■ **WHAT YOU ARE ASKED TO DO**
In the George Knapp biography, rewrite the stretch from "A longtime fixture" through "of California, Berkeley.", replacing "senior class president" with "student body president".

■ **SOURCE EXTRACT**

● ● ● ● ●

George T. Knapp (born April 18, 1953) is an American television investigative journalist, news anchor,  and talk radio host. Knapp's earlier work has been recognized with Edward R. Murrow Awards, Peabody Awards, and 24 Pacific Southwest Regional Emmy Awards.

A longtime fixture in Las Vegas media, he works at KLAS-TV and is also a frequent host of the Sunday night/Monday morning Coast To Coast AM syndicated radio show. He is known for his work investigating UFO claims which are a frequent topic of the Coast to Coast show. George Knapp hosts Coast to Coast AM on the third and fourth Sundays of the month and sometimes the fifth Sunday.

Early life
Born in Woodbury, New Jersey, Knapp grew up in Northern California and graduated from Franklin High School in Stockton, where he was the senior class president. He earned a bachelor's degree in communication from the University of West Georgia and a master's degree in the same field from the University of the Pacific. He taught debate and forensics at both the University of the Pacific and University of California, Berkeley.

He moved to Las Vegas in the early 1980s, working first as a cab driver before being hired as an intern and then a news reporter at a PBS station. From there, Knapp was hired as a reporter and news anchor for KLAS.

Career
Knapp reported on the story of Bob Lazar, who claimed to have worked on extraterrestrial UFOs at the secretive Area 51. According to Knapp, his discovery of evidence corroborating some of Lazar's claims made his stories on Lazar be taken more seriously than typical UFO fare. In 1990, Knapp's stories on Lazar earned an "Individual Achievement by a Journalist" award from the United Press International. However, to Knapp's "eternal shame," he also during this era publicized the claims of conspiracy theorist Bill Cooper, whom Knapp came to regard as far less credible than Lazar.

● ● ● ● ●

■ **DATA PROVIDED**

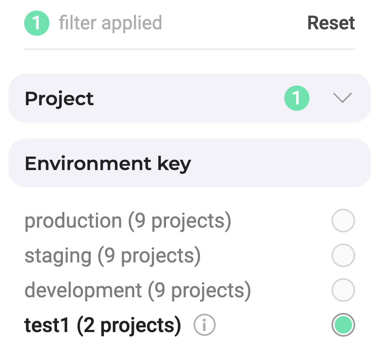
Task: Click the word 'staging' in the list
Action: pyautogui.click(x=58, y=256)
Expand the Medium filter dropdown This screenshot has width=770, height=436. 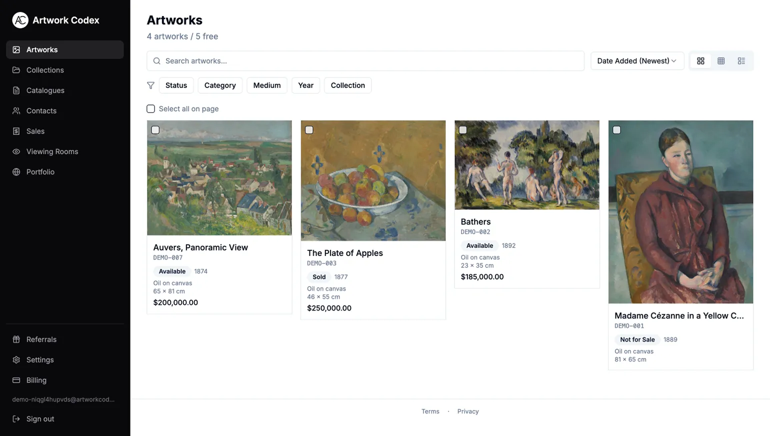[267, 86]
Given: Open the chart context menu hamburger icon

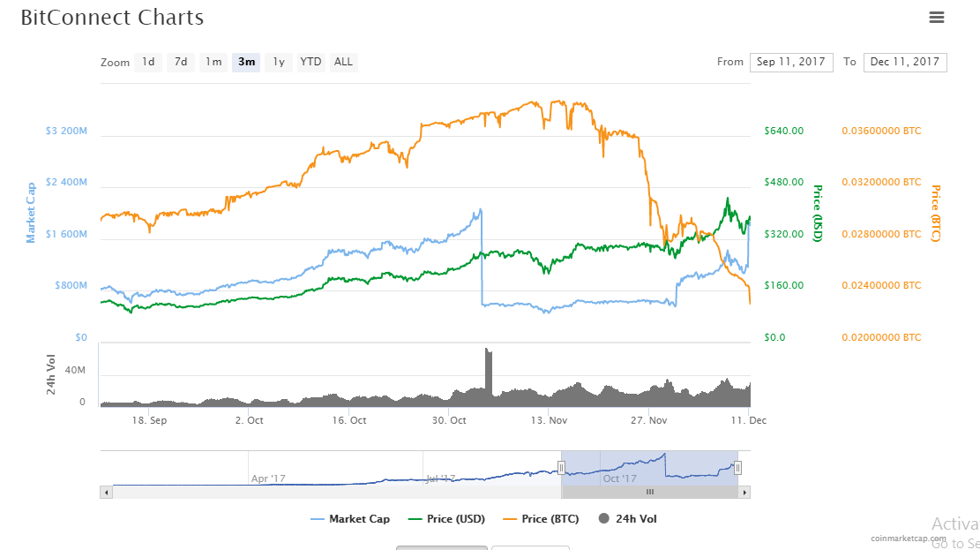Looking at the screenshot, I should tap(937, 18).
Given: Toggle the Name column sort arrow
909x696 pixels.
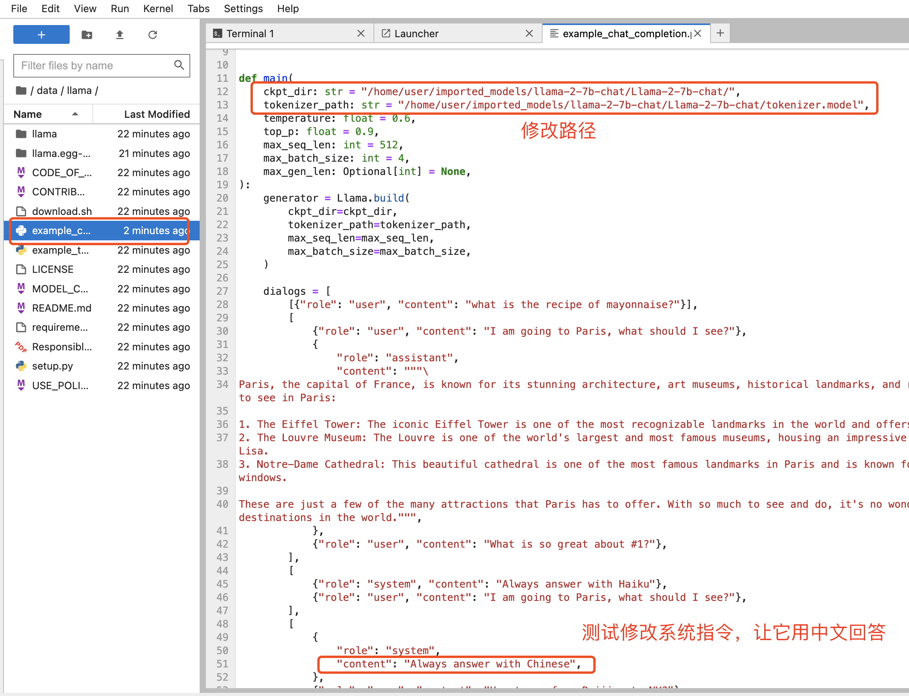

● ● ● ● ●

■ **OUTPUT BELOW**
A longtime fixture in Las Vegas media, he works at KLAS-TV and is also a frequent host of the Sunday night/Monday morning Coast To Coast AM syndicated radio show. He is known for his work investigating UFO claims which are a frequent topic of the Coast to Coast show. George Knapp hosts Coast to Coast AM on the third and fourth Sundays of the month and sometimes the fifth Sunday.

Early life
Born in Woodbury, New Jersey, Knapp grew up in Northern California and graduated from Franklin High School in Stockton, where he was the student body president. He earned a bachelor's degree in communication from the University of West Georgia and a master's degree in the same field from the University of the Pacific. He taught debate and forensics at both the University of the Pacific and University of California, Berkeley.